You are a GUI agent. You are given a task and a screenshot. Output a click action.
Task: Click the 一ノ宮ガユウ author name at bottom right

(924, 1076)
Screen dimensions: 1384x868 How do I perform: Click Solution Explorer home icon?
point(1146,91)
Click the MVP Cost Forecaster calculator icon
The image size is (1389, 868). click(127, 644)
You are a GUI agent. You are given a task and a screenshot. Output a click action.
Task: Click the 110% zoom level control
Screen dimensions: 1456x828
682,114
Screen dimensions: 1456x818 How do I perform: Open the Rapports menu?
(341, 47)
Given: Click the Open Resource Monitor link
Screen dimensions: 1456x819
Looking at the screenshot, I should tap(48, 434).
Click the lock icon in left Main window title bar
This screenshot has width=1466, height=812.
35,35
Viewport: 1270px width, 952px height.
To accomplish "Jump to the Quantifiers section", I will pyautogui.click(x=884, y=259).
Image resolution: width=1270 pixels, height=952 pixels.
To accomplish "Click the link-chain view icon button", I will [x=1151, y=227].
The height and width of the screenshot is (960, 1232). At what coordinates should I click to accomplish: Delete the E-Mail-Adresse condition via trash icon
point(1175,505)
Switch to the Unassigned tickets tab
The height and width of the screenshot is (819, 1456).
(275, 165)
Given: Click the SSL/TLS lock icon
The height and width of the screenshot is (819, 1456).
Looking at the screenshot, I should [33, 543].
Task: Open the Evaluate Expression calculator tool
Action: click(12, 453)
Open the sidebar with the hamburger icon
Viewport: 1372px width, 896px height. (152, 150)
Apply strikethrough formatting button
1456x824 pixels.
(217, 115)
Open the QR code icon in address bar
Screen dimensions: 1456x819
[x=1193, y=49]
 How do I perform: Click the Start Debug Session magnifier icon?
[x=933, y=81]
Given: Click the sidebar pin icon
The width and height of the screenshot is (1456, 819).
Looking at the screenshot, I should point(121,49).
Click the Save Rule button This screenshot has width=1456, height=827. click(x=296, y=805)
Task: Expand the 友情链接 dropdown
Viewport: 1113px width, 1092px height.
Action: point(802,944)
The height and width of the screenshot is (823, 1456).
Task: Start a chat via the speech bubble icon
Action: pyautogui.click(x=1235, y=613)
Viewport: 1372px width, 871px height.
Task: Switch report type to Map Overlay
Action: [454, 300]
• • •
__Problem requirements__
Lines before the one containing "Click the Save" are to be left out; that line and every line after it through the end of the data should be copied exactly.

__Your response__
Click the Save Rule button This screenshot has width=1456, height=827. click(x=296, y=805)
Task: Expand the 友情链接 dropdown
Viewport: 1113px width, 1092px height.
Action: point(802,944)
The height and width of the screenshot is (823, 1456).
Task: Start a chat via the speech bubble icon
Action: pyautogui.click(x=1235, y=613)
Viewport: 1372px width, 871px height.
Task: Switch report type to Map Overlay
Action: [454, 300]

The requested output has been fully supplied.